Préparé par le chamane
La préparation rituelle est réalisée par le chamane lui-même qui coupe le cactus débarrassé de ses épines en tranches, puis prépare une décoction pendant 7 heures, suivie d'une filtration sur un linge. Pour les participants, la cérémonie est précédée d'une diète d'une demi-journée, puis ils sont invités à boire successivement plusieurs tasses de la préparation. Les vomissements liés à la forte amertume participent à la purification du corps.
La mescaline induit de la joie ou de l'anxiété, puis une perte de réalité avec des images sonorisées et des musiques colorées suivies d'hallucinations parfois terrifiantes
Ce cactus renferme de la mescaline, un alcaloïde hallucinogène dont la structure chimique est proche de médiateurs du système nerveux central comme la dopamine ou la noradrénaline.
Elle induit dans un premier temps, selon l'état du consommateur, de la joie ou de l'anxiété, puis une perte de réalité avec des images sonorisées et des musiques colorées suivies d'hallucinations parfois terrifiantes. La séance peut induire des vomissements liés à une amertume très prononcée et une augmentation de la tension. La mescaline est hallucinogène à partir de 300 mg chez l’adulte et correspond à des quantités de cactus différentes en raison des variations de la teneur en mescaline, de 0,5 à 4,5 % de son poids sec. Un véritable détachement corporel se produit, le malade va s'épanouir la nuit comme la floraison du San Pedro. Les effets se prolongeront de 6 à 12 heures et la consommation n'induit pas de dépendance. Des essais cliniques ont été menés avec la mescaline dans les années soixante-dix pour le traitement de la dépression et des addictions, mais actuellement c'est la psilocybine qui fait l'objet d'études cliniques en combinant séance de prise d'hallucinogène et de psychothérapie.

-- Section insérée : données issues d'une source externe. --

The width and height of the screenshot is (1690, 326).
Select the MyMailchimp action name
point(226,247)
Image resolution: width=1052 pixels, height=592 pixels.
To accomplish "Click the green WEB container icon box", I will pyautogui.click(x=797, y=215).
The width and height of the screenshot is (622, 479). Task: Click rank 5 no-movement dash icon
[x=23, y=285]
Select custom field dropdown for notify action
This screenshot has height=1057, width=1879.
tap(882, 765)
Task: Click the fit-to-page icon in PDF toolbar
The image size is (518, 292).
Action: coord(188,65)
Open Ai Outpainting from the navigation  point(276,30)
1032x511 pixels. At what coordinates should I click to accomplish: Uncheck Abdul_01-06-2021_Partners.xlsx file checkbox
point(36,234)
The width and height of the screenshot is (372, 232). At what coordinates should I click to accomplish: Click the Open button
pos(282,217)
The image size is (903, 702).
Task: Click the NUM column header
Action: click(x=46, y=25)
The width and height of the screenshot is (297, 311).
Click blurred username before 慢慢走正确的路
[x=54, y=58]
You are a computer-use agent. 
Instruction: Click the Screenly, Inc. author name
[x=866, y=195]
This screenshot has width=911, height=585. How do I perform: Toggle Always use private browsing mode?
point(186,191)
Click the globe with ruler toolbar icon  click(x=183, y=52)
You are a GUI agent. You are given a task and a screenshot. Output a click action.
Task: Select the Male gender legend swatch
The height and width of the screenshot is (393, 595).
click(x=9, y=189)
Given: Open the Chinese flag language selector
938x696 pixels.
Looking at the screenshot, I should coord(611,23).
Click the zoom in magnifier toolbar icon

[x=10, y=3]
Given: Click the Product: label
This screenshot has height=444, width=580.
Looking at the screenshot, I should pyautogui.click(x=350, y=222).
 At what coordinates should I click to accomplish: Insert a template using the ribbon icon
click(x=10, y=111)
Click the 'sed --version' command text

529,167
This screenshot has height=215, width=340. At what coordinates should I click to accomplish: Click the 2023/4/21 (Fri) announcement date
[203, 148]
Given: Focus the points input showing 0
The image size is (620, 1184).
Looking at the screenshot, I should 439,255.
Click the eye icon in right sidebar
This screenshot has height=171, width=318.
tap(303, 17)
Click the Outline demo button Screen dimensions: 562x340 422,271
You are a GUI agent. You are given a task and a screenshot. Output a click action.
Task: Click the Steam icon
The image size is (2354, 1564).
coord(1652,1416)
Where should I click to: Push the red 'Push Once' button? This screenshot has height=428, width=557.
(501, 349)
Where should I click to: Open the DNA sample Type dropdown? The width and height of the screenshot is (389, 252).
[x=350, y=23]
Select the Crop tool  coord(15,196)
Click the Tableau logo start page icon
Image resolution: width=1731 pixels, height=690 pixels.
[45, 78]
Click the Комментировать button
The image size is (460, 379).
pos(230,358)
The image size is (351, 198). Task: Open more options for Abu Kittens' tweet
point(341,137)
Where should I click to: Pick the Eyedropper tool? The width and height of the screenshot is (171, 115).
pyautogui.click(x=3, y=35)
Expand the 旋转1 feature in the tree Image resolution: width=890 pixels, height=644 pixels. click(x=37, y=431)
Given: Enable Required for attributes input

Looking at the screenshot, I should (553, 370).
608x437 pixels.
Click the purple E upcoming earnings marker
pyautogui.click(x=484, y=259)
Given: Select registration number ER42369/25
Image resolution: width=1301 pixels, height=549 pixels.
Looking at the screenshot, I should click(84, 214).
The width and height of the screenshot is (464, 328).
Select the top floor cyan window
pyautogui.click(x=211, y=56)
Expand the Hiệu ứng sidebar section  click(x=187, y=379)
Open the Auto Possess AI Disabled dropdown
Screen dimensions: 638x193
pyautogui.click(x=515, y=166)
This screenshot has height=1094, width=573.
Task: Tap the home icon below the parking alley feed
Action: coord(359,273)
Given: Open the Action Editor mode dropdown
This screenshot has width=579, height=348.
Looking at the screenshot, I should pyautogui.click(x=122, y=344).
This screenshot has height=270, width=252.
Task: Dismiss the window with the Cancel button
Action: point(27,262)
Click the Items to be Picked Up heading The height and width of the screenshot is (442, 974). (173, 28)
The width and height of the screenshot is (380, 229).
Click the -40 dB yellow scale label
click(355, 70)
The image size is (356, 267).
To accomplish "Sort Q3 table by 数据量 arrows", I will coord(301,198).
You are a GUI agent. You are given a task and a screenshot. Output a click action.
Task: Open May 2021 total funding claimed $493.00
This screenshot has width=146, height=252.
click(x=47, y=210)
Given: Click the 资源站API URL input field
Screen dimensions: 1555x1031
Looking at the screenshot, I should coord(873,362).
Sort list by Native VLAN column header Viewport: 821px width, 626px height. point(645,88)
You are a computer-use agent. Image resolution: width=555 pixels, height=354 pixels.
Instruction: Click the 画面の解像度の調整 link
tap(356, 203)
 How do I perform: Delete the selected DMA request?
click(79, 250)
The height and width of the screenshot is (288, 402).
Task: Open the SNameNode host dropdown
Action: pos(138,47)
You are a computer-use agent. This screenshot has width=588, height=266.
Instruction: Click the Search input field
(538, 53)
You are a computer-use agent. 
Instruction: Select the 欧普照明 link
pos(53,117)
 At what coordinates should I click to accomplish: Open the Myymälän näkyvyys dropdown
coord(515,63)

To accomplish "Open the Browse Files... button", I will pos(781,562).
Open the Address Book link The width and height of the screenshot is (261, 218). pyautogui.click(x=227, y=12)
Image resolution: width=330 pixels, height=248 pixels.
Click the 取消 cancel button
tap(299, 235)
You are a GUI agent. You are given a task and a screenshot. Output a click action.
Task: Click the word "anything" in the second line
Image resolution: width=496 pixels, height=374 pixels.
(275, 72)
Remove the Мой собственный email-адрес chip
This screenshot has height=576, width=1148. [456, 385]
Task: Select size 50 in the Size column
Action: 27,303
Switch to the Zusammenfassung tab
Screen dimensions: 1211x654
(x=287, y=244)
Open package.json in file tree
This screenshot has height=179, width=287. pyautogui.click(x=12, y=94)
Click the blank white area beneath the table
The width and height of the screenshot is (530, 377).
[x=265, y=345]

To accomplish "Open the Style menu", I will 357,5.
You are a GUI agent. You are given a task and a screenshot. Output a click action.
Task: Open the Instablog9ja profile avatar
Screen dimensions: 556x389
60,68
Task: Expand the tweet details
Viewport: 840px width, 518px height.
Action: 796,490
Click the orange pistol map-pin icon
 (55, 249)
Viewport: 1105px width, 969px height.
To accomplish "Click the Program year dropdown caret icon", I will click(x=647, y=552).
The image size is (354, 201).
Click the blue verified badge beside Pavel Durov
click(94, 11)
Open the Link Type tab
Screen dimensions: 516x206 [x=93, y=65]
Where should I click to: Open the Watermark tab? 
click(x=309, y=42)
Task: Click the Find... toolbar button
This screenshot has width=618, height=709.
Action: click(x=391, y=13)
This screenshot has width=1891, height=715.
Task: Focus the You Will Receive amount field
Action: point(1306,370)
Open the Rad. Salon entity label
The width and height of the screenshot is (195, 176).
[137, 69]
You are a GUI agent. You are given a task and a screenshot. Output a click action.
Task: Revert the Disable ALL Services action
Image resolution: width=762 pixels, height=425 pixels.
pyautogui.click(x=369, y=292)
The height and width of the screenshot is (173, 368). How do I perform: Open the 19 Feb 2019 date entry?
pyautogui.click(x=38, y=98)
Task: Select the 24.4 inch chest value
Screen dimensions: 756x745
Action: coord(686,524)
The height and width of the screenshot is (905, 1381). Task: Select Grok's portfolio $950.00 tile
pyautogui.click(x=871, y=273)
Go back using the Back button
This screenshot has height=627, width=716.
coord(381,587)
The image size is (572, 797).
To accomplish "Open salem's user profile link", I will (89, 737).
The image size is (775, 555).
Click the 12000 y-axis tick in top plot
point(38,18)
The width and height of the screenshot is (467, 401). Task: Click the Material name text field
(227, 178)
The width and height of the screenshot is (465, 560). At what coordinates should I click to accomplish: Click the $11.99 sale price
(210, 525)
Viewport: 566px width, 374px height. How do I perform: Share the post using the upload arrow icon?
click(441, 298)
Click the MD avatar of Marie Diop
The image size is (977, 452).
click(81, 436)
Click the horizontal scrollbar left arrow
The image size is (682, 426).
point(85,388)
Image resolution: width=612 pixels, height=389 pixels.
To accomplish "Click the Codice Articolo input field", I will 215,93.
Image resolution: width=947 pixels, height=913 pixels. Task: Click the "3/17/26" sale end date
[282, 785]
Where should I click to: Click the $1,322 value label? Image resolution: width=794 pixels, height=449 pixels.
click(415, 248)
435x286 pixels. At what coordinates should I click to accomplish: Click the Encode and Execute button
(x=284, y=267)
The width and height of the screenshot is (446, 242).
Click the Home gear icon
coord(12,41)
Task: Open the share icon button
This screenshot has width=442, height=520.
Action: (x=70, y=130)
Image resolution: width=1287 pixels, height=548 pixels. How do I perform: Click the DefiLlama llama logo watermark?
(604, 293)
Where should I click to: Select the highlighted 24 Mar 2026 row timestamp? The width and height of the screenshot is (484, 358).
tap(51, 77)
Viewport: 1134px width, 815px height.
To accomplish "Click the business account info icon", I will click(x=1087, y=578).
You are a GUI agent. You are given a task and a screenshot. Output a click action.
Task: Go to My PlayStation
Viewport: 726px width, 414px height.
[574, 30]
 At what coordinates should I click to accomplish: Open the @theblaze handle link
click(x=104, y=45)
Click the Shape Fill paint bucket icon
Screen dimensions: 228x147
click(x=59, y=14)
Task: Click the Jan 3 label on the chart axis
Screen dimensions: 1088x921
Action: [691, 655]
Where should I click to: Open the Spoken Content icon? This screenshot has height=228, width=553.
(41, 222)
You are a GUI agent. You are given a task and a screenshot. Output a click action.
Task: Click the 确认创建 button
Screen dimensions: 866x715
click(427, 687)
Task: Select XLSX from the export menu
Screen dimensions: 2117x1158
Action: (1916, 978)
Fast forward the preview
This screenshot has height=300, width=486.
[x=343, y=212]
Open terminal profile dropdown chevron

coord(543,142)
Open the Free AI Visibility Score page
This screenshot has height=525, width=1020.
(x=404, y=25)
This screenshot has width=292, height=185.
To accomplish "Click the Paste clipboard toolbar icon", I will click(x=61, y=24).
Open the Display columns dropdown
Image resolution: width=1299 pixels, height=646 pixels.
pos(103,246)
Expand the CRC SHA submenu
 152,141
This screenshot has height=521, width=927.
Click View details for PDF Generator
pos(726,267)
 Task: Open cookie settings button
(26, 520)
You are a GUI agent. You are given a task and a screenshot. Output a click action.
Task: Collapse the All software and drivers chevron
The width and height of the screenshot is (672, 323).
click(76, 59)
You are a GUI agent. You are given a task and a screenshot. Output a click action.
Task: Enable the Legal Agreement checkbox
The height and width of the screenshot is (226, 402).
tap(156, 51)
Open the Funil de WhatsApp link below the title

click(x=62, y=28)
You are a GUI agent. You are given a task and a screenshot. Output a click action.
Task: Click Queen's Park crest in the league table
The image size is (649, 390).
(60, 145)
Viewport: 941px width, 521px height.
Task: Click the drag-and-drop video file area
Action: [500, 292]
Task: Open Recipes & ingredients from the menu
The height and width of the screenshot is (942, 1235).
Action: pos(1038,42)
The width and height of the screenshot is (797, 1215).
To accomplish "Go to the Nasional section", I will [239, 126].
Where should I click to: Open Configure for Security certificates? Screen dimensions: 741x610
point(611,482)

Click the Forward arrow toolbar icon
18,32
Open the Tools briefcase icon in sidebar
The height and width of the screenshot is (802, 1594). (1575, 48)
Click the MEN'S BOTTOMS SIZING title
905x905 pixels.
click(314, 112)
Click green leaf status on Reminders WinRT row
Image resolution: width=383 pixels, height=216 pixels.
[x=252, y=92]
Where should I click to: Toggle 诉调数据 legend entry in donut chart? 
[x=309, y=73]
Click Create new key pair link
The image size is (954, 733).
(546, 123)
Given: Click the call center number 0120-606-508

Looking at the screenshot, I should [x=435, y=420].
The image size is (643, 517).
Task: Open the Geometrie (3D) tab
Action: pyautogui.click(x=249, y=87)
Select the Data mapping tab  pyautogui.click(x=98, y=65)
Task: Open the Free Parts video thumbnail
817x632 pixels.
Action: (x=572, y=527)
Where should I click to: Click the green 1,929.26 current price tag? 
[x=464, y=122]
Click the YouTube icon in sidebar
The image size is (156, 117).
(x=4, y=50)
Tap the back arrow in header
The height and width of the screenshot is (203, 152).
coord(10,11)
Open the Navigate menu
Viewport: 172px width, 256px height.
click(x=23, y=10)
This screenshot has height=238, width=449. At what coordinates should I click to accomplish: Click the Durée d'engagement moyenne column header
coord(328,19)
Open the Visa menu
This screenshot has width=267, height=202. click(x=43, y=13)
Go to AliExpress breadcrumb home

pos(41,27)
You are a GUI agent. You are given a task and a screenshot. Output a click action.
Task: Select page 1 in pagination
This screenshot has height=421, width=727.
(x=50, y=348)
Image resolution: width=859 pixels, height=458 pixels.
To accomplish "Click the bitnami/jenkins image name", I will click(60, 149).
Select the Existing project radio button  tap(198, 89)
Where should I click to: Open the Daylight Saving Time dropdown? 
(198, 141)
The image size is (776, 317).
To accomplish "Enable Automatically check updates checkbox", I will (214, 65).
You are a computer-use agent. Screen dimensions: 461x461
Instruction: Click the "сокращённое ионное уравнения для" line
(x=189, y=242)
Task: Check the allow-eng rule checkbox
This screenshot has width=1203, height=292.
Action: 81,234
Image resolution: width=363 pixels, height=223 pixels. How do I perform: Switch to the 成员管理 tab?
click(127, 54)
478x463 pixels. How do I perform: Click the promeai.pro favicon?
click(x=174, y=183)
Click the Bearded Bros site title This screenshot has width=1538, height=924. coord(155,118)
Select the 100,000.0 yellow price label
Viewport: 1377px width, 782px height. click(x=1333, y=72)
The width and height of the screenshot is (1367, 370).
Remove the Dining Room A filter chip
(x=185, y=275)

Les conquistadors ont tenté d'interdire ces pratiques chamaniques païennes utilisant les hallucinogènes, mais les Amérindiens ont réussi à combiner les pratiques indigènes et chrétiennes dans un syncrétisme remarquable. San Pedro n'est-il pas Saint Pierre, le détenteur des clés du paradis ? On trouve au Pérou de petites crèches de la nativité en céramique avec à gauche de l'étable un cactus qui n'est autre que le San Pedro.
Plantes des dieux, des démons et des hommes (2019) Fleurentin J., Éditions Ouest France, 208 p. www.ethnopharmacologia.org
Repères
En France, le San Pedro est considéré comme stupéfiant car il renferme de la mescaline aux effets hallucinogènes. Par contre, au Pérou, la prise de San Pedro est consommée de façon rituelle et encadrée par des chamanes ou des curanderos, conditions qui les autorisent.